Все только что сказанное я узнавал постепенно, из бесед, которые последовали за нашим союзом и сами по себе делали его восхитительным. Маменька не без основания надеялась, что ее благосклонность будет мне полезна; действительно, я извлек из этой благосклонности немало ценного для своего развития. До этого времени маменька говорила со мной, как с ребенком, – только обо мне, а теперь стала обращаться, как со взрослым мужчиной, и рассказывала о себе. Все, что она сообщала, было мне так интересно и так меня трогало, что, мысленно уходя в свой внутренний мир, я получил больше пользы для себя от этих признаний, чем от ее наставлений. Когда чувствуешь, что с тобой говорят от всей души, твое собственное сердце раскрывается, чтоб воспринять излияние чужого сердца, и самые назидательные беседы педагога никогда не сделают того, что могут сделать нежные, задушевные речи благоразумной женщины, к которой ты привязан.

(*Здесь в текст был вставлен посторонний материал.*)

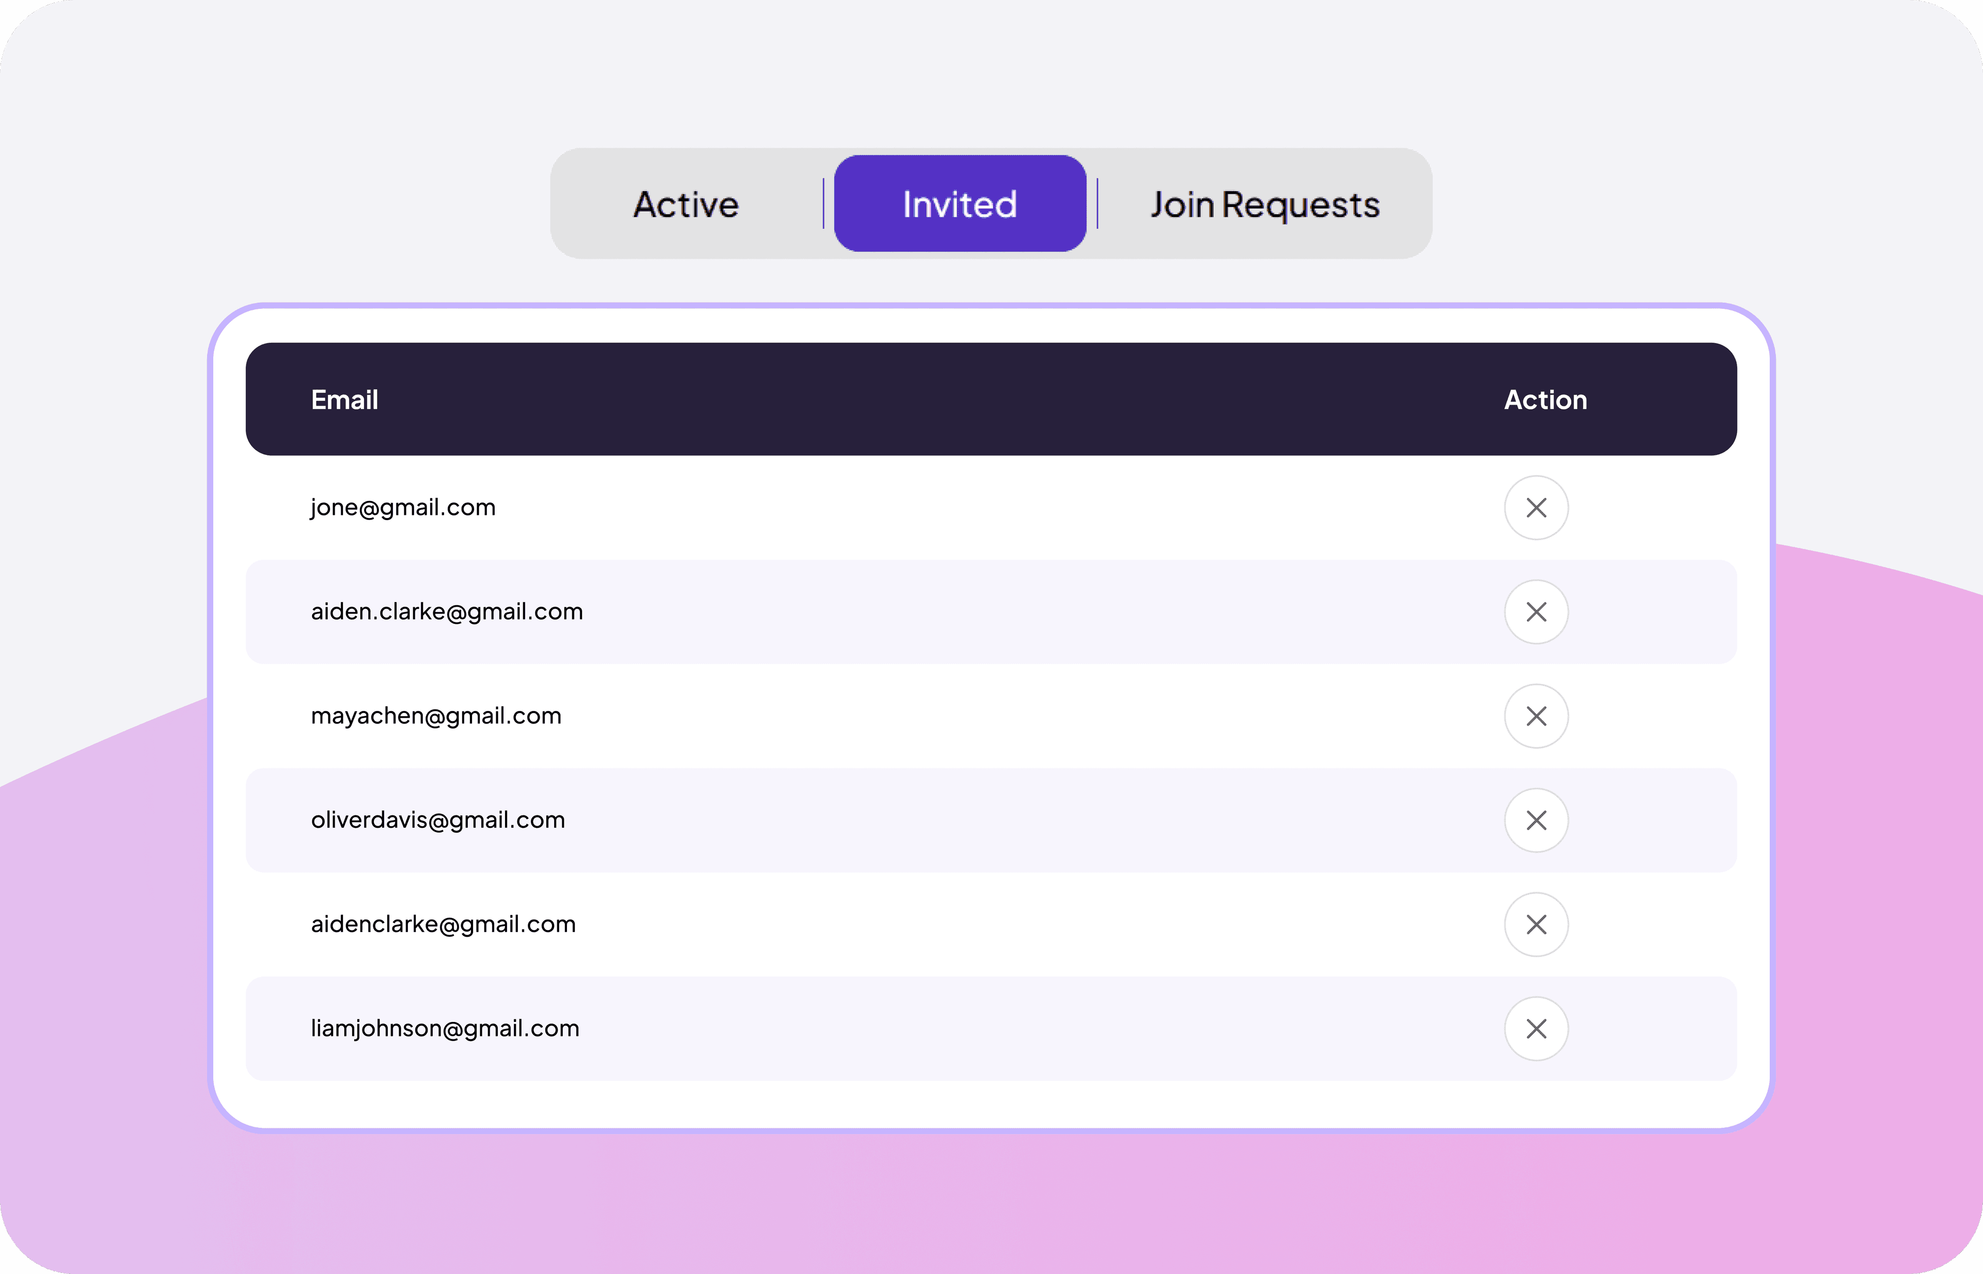Select the row for jone@gmail.com

pyautogui.click(x=403, y=507)
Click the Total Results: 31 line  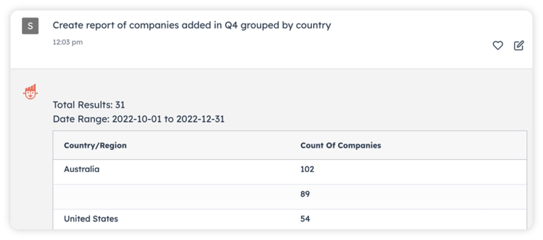coord(89,105)
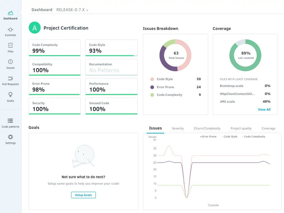The width and height of the screenshot is (284, 213).
Task: Toggle Error Prone series in chart legend
Action: coord(208,137)
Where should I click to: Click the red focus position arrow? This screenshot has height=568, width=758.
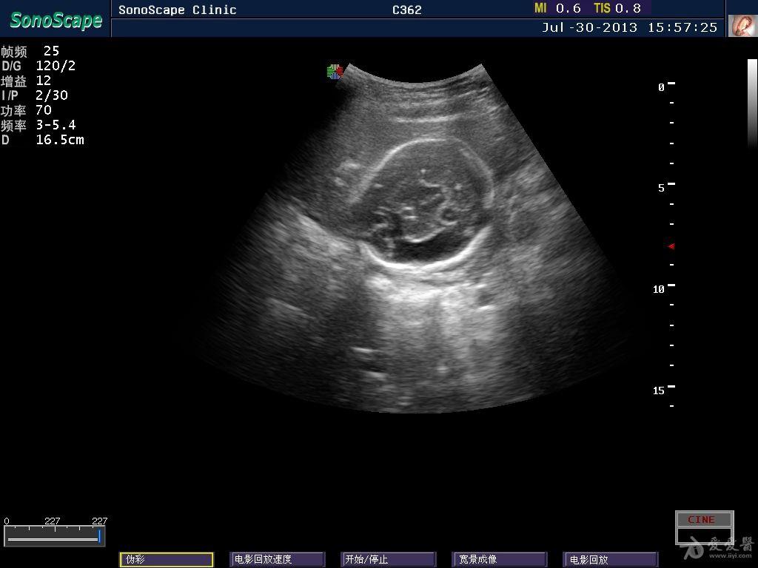[x=671, y=246]
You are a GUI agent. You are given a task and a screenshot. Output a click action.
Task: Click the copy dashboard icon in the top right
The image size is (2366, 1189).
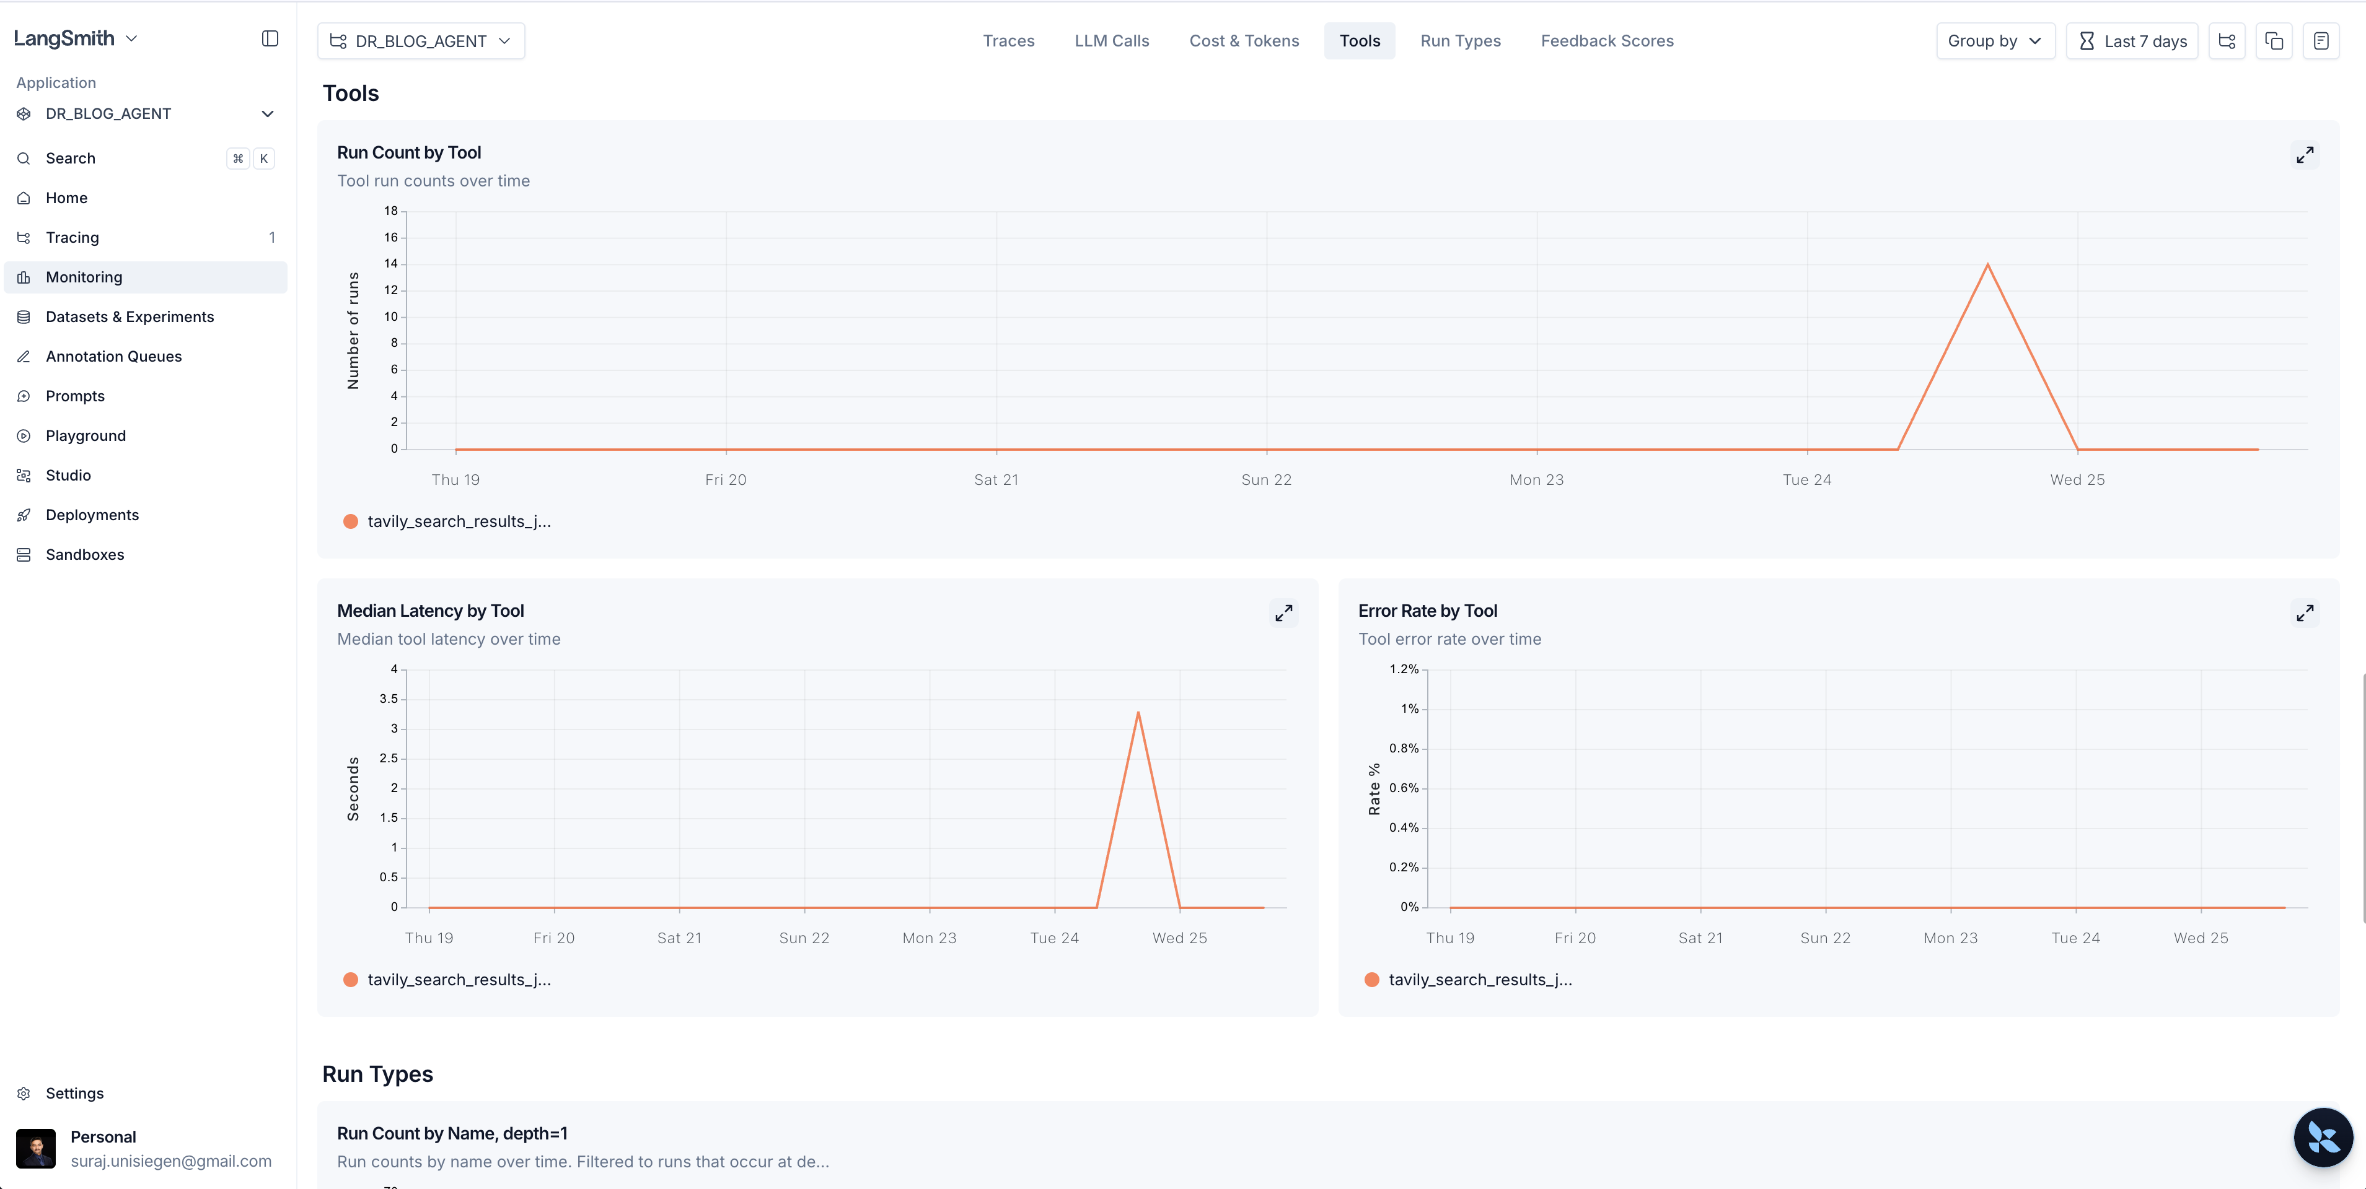2273,41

Наши близкие отношения позволили ей оценить меня выше, чем прежде, и она решила, что, несмотря на мой неуклюжий вид, стоит попытаться воспитать меня для света и что, более или менее прочно став на ноги, я сумею пробить себе дорогу в жизни. Увлекшись этой идеей, она принялась не только развивать мой ум, но и улучшать мою внешность, мои манеры, она захотела сделать меня столь же приятным, сколь достойным уважения; и если верно, что можно соединить светские успехи с добродетелью (чему я лично не верю), во всяком случае, я убежден, что для этого нет лучшего пути, чем избранный и указанный мне ею. Дело в том, что г-жа де Варане знала людей и превосходно владела искусством обращаться с ними без лжи и неосмотрительности, не обманывая и не раздражая их. Но искусство это было больше свойственно ее характеру, чем обнаруживалось в ее наставлениях; она лучше умела применять его в жизни, чем обучать ему, а изо всех людей я был наименее способен ему научиться. Поэтому все, что она делала для меня в этом смысле, было почти что потерянный труд, – так же как и то, что она позаботилась дать мне учителя танцев и учителя фехтования. Хотя я был ловок и хорошо сложен, но не мог выучиться танцевать менуэт. Из-за своих мозолей я так привык припадать на пятки, что не в силах были отучить меня от этой походки; несмотря на свою подвижность, я не мог перепрыгнуть через самый обыкновенный ров. Еще хуже пошло дело в фехтовальном зале. После трехмесячного обучения я все еще фехтовал у стенки, не будучи в состоянии нападать; и никогда пальцы мои не стали настолько гибки, а рука настолько сильна, чтобы удержать рапиру, когда учитель хотел выбить ее. Прибавьте, что я чувствовал смертельное отвращение к этому занятию, а также к учителю, пытавшемуся выучить меня ему, – никогда я не подумал бы, что можно гордиться уменьем убивать человека. Чтобы сделать для меня доступным свой обширный талант, он объяснялся только при помощи сравнений, взятых из музыки, которой не знал. Он находил поразительное сходство между выпадами – терцией и квартой{110} – и музыкальными интервалами этого же названия. Перед тем как нанести удар, называемый ложным выпадом[13], он предупреждал меня об этом «диезе», – так как в старину диезы назывались ложными тонами; выбив рапиру из моей руки, он с хохотом объявлял это «паузой». Словом, в жизни не видал я более несносного педанта, чем этот субъект со своим плюмажем и нагрудником.